Q: Can SemDeDup handle multi-lingual data? A: Yes, but only if you use a multi-lingual embedding model (like paraphrase-multilingual-MiniLM-L12-v2). Standard models will fail to recognize that a Spanish sentence and an English sentence mean the same thing. However, for most LLM pre-training, you actually want to keep both versions to help the model learn translation pairs.

Q: Does deduplication always improve model performance? A: Not necessarily. If you over-deduplicate, you might remove the "natural frequency" of facts, making it harder for the model to distinguish between common knowledge and rare outliers.
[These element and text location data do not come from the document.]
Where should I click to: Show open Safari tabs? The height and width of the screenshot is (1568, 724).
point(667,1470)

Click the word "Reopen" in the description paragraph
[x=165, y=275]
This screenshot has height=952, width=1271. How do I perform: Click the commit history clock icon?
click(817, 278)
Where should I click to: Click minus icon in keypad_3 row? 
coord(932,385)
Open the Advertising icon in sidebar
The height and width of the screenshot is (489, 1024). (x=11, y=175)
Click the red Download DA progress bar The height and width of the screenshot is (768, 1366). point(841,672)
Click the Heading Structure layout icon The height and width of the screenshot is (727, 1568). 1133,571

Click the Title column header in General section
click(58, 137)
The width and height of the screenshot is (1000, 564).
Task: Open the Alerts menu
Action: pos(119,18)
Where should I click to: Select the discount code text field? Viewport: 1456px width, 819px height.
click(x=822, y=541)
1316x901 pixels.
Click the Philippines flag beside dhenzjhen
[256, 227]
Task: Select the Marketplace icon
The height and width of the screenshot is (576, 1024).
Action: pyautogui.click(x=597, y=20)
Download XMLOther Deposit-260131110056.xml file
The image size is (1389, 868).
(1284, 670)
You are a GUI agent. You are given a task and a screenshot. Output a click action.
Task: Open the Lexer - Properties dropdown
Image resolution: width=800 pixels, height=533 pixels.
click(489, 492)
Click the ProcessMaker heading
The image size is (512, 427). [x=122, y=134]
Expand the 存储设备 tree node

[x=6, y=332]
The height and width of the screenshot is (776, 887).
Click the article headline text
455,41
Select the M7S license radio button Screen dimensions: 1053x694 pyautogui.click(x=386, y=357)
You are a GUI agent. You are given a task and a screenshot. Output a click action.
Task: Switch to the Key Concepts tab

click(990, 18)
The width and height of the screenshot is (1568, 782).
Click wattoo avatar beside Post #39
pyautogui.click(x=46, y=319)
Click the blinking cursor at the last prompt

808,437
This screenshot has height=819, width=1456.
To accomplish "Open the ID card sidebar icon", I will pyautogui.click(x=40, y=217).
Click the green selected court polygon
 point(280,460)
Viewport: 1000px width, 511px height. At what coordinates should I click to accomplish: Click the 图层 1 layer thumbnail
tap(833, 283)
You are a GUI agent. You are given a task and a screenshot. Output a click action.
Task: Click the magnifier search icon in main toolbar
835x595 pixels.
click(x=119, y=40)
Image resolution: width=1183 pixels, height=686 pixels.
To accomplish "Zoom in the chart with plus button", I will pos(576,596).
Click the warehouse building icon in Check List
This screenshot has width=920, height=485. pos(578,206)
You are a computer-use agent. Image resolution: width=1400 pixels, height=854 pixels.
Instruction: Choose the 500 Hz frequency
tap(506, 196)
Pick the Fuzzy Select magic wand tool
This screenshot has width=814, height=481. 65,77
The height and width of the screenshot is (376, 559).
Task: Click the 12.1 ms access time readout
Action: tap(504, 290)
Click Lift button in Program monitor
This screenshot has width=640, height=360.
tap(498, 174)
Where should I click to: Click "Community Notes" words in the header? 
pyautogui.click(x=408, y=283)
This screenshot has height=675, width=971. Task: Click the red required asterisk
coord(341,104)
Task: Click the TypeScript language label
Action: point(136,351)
Deduplication is about removing redundant noise, not removing common truths.

Q: How do I handle very long documents with SemDeDup? A: Standard embedding models have a token limit (usually 512). If you have 5,000-word documents, don't just embed the first 512 tokens. I suggest chunking the document, embedding the chunks, and using the "Mean Pool" of those chunk embeddings as the document representation. Alternatively, just embed the "Lead" and "Summary" if the data is structured.

Next Steps

Data curation is the new "Model Architecture." While the industry focuses on adding more parameters, the winners are those who curate the highest quality data per FLOP. Implementing SemDeDup is a heavy lift, but the reduction in training time—and the improvement in model reasoning—makes it the most high-leverage move you can make in a modern LLM pipeline.

If you're just starting out, start by integrating MinHash into your workflow using tools like datasketch. Once you hit the limits of what lexical matching can do, move to the FAISS-based SemDeDup approach outlined here. Your GPU budget will thank you.